## Source
####################
B. UN MARCHÉ DE CONSTRUCTION PASSÉ DANS DES CONDITIONS DE SECURITÉ JURIDIQUE DOUTEUSES

1. L'abandon du partenariat public-privé
a) L'hypothèse initiale d'un partenariat public-privé

Selon l'association de préfiguration, en 2007, les tutelles ont souhaité que soit étudiée l'opportunité de recourir à un contrat de partenariat public-privé (PPP) 43 ( * ) . Cette solution semblait, au regard des contraintes de temps, la plus adaptée à la complexité du projet. Selon l'étude alors conduite par l'association, le périmètre couvert par le contrat aurait inclus le financement, la construction de l'ouvrage et ses équipements, l'entretien et la maintenance technique, ainsi que certains services d'exploitation et de gestion 44 ( * ) . La Philharmonie de Paris aurait, en revanche, conservé la maîtrise totale du contenu de la programmation culturelle . Fin 2007, la Philharmonie a remis son projet de dossier d'évaluation préalable à la Mission d'appui au partenariat public-privé (MAPPP), qui a conclu, pour le volet financier, à un léger différentiel de valeur actualisée nette en faveur de la solution en PPP.
####################
## Données fournies
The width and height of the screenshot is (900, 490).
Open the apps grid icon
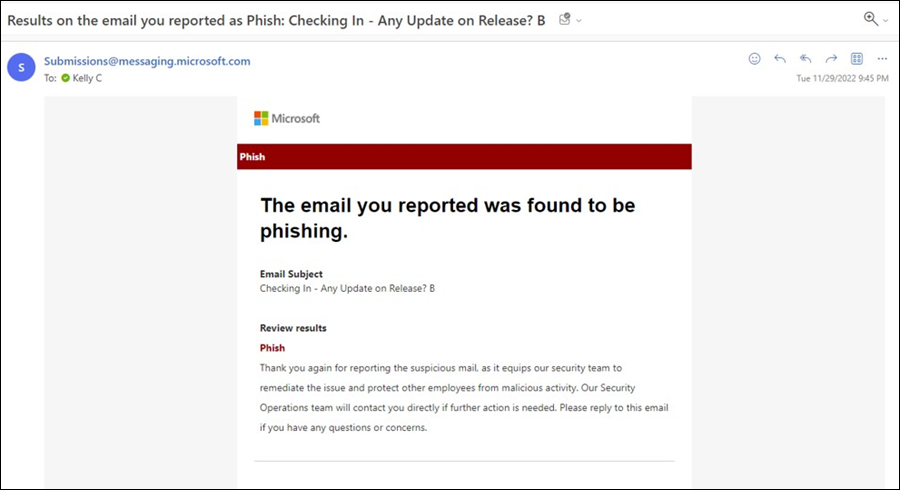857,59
####################
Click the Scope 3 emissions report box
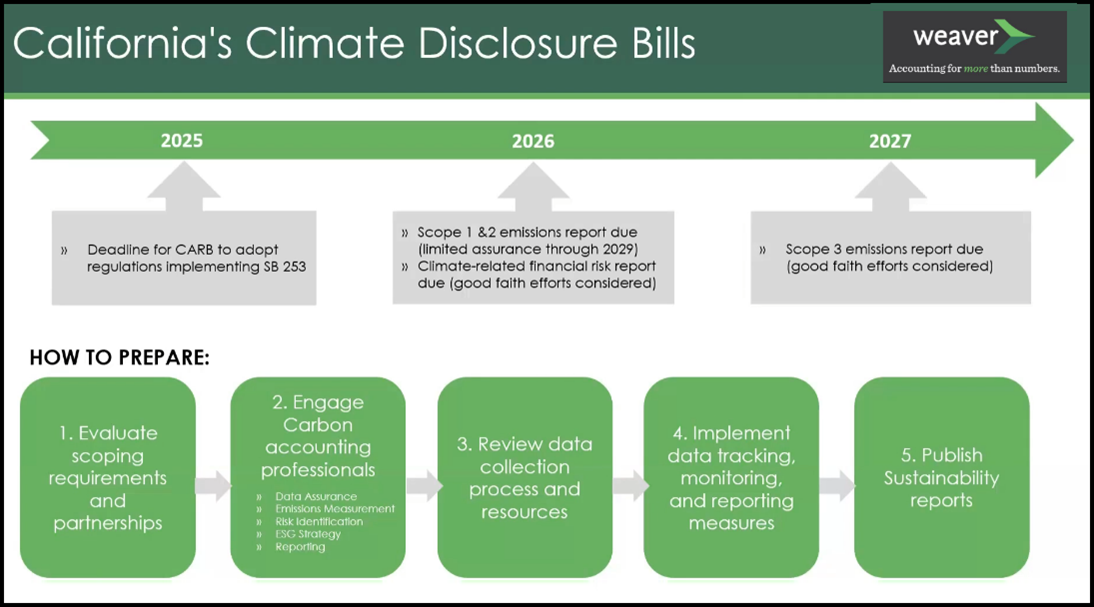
####################
## Consignes
1. Fin 2007, à qui la Philharmonie a-t-elle remis son projet de dossier d'évaluation préalable, d'après le texte sur la Philharmonie de Paris ?
2. Dans le texte sur la Philharmonie de Paris, relevez tout ce que le contrat de partenariat public-privé aurait couvert selon l'étude de l'association.
3. Rédigez la suite du texte sur la Philharmonie de Paris à partir de sa dernière phrase.

## Réponses
1. À la Mission d'appui au partenariat public-privé (MAPPP).

2.
- Le financement
- La construction de l'ouvrage et ses équipements
- L'entretien et la maintenance technique
- Certains services d'exploitation et de gestion

3.
b) Des hésitations prolongées

Plusieurs documents transmis à votre rapporteur spécial indiquent que des hésitations ont perduré pendant plusieurs mois sur la forme que devait revêtir le marché de construction . Deux notes du secrétaire général du ministère de la culture au directeur de cabinet, préparatoires à des réunions interministérielles prévues fin 2008, pesaient ainsi les avantages et inconvénients respectifs du recours à un marché de travaux sous le régime de la loi « MOP »  précitée, de la conclusion d'un partenariat public-privé « classique » ou encore d'un PPP « adapté ». Le tableau ci-dessous synthétise ses réflexions.

Avantages et inconvénients d'un marché de travaux sous la loi MOP, du PPP classique et du PPP « adapté »

Avantages

Inconvénients

Marché de travaux

(loi MOP)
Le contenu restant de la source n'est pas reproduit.